By Alex Coleman, Imre Draskovits, Samantha Finnigan, Sherman Lo, and Callum Rollo.
This blog post is part of our Collaborations Workshop 2023 speed blog series.
Research software security is a critical topic for ensuring researchers are using and developing code that is secure and reusable. When it comes to writing secure code, there are a variety of security challenges that range from managing API credentials to complying with data protection laws and maintaining a university IT support team to upkeep security. In this post, we enumerate a series of common software security challenges researchers face and suggest some tools to tackle them.
It’s unlikely that there’s one single way in which we as software engineers come to realise the importance of managing credentials appropriately, but many of us will have (or will know about) the horror stories which come out of the failure to do so.
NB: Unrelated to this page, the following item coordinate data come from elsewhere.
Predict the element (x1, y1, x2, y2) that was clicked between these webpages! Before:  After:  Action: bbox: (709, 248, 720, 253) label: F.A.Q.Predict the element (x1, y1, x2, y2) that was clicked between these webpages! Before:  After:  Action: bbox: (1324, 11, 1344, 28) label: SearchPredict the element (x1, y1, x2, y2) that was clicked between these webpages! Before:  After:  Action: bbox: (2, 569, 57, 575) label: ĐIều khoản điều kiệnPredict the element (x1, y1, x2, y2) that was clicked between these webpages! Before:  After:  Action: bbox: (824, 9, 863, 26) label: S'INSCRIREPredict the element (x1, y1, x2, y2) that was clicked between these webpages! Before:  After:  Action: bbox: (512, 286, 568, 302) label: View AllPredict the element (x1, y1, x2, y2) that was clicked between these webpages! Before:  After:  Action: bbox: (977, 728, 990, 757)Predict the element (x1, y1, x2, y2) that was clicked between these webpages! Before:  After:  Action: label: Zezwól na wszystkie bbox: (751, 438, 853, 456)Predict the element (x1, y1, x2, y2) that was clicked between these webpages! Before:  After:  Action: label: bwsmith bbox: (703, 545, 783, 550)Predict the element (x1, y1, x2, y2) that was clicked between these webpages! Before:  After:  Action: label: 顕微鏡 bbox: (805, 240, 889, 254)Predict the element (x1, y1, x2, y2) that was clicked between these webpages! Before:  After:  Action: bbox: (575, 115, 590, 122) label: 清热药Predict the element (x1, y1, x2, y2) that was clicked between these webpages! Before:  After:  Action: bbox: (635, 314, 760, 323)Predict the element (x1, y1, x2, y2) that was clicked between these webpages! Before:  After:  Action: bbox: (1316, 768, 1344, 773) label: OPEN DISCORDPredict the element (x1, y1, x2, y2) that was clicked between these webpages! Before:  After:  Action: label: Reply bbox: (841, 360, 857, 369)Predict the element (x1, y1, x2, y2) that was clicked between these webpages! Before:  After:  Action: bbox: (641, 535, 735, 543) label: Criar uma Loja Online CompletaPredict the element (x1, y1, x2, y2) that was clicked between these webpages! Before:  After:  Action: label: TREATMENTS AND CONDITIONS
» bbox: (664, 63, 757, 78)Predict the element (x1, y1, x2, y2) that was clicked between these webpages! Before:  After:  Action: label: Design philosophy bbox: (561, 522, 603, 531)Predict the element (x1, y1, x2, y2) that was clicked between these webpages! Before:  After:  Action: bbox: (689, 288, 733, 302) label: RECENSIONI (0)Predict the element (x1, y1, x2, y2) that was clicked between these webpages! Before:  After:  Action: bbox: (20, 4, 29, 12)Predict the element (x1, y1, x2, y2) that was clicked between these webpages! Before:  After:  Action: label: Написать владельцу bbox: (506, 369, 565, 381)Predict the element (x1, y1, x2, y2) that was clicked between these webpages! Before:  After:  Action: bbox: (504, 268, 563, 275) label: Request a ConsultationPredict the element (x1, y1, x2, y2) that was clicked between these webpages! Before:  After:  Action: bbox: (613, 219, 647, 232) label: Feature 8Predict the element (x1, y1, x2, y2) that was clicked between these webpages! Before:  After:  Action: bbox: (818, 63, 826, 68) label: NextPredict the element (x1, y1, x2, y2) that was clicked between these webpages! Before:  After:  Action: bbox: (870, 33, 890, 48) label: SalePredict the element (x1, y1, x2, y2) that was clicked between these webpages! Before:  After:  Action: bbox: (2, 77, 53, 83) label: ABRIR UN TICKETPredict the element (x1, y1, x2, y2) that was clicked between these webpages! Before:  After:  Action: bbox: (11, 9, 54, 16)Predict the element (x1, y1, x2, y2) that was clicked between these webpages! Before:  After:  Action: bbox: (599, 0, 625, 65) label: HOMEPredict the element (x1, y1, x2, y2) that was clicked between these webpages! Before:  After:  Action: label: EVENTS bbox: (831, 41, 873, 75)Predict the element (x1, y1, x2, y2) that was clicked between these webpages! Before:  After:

From leaked research participant email addresses used to send spam emails to members of staff falling for a phishing campaign exposing the organisation to ransomware infiltration.
When we build software, one of the first places we encounter these concerns is in tutorials for frameworks and languages we use, and in that respect, education on security concerns is considerably better than it was even five years ago. It is far less likely than ever for a novice coder to create an SQL injection vulnerability in their web application thanks to frameworks written in a much safer way. However, there are still ‘gotchas’ that we may encounter. One of the more common ones lies in the storage and management of API credentials.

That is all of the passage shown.